Please repeat exactly the lines below from the one containing "Je postule (178, 184)" down to the one containing "Screenshot is 364x2576.", both included, and nothing else.
==== Extracted information
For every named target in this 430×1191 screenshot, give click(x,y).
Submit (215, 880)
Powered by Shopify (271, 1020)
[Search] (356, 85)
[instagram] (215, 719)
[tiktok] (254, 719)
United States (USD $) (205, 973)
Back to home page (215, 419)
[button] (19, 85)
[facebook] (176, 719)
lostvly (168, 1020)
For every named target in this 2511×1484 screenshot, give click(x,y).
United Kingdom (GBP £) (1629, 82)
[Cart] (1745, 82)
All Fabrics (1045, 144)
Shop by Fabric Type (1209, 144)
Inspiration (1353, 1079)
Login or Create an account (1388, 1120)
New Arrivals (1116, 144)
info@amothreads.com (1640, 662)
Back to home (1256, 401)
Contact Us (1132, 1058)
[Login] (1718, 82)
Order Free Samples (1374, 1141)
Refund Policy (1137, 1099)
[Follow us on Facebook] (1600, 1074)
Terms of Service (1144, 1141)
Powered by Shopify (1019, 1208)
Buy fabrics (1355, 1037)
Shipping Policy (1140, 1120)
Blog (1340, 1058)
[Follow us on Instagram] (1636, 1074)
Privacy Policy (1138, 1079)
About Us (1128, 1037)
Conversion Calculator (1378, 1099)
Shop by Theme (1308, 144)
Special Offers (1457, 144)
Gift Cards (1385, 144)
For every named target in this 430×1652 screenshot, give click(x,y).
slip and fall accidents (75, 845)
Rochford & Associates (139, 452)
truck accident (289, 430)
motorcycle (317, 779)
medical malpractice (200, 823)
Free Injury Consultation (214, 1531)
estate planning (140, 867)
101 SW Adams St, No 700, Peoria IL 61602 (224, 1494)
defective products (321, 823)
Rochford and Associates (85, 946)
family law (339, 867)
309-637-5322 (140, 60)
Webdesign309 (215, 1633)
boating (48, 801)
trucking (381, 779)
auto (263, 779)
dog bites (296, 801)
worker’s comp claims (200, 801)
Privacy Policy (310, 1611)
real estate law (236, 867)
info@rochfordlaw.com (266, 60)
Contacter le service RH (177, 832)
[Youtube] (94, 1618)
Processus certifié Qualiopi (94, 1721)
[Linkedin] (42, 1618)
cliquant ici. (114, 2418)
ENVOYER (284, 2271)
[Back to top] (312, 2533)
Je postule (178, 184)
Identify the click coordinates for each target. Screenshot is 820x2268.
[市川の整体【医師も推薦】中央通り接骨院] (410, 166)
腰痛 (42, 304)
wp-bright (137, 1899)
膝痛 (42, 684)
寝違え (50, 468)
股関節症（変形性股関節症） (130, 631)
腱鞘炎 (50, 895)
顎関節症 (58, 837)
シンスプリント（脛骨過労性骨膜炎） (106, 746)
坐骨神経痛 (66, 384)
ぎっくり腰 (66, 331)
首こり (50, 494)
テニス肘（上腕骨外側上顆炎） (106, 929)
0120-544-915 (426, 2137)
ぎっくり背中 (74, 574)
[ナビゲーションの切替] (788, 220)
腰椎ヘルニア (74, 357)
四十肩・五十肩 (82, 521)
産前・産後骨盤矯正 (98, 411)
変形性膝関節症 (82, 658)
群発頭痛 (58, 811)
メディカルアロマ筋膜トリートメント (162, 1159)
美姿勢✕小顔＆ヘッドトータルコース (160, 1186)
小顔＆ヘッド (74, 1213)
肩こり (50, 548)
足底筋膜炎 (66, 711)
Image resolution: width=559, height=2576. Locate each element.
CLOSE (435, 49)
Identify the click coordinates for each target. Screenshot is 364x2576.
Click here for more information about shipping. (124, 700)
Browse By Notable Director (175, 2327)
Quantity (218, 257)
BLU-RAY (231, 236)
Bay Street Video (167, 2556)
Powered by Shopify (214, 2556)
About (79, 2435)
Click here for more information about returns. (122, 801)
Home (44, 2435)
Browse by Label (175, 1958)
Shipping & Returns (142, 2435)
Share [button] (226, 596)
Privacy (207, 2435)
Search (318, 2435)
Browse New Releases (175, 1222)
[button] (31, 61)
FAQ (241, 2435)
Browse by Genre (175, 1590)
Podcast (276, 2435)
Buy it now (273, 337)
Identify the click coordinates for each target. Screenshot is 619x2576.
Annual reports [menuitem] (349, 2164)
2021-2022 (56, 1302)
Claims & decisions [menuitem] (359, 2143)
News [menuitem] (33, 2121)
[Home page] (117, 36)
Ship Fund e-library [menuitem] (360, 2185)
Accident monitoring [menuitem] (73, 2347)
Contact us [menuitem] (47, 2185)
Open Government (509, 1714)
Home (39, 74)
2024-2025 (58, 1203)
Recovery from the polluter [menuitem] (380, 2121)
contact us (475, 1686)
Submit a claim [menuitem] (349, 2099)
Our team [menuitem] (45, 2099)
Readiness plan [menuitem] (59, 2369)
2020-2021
========
#### [Answer for this exercise]
Je postule (178, 184)
Identify the click coordinates for each target. Screenshot is 820x2268.
[市川の整体【医師も推薦】中央通り接骨院] (410, 166)
腰痛 (42, 304)
wp-bright (137, 1899)
膝痛 (42, 684)
寝違え (50, 468)
股関節症（変形性股関節症） (130, 631)
腱鞘炎 (50, 895)
顎関節症 (58, 837)
シンスプリント（脛骨過労性骨膜炎） (106, 746)
坐骨神経痛 (66, 384)
ぎっくり腰 (66, 331)
首こり (50, 494)
テニス肘（上腕骨外側上顆炎） (106, 929)
0120-544-915 (426, 2137)
ぎっくり背中 (74, 574)
[ナビゲーションの切替] (788, 220)
腰椎ヘルニア (74, 357)
四十肩・五十肩 (82, 521)
産前・産後骨盤矯正 (98, 411)
変形性膝関節症 (82, 658)
群発頭痛 (58, 811)
メディカルアロマ筋膜トリートメント (162, 1159)
美姿勢✕小顔＆ヘッドトータルコース (160, 1186)
小顔＆ヘッド (74, 1213)
肩こり (50, 548)
足底筋膜炎 (66, 711)
Image resolution: width=559, height=2576. Locate each element.
CLOSE (435, 49)
Identify the click coordinates for each target. Screenshot is 364x2576.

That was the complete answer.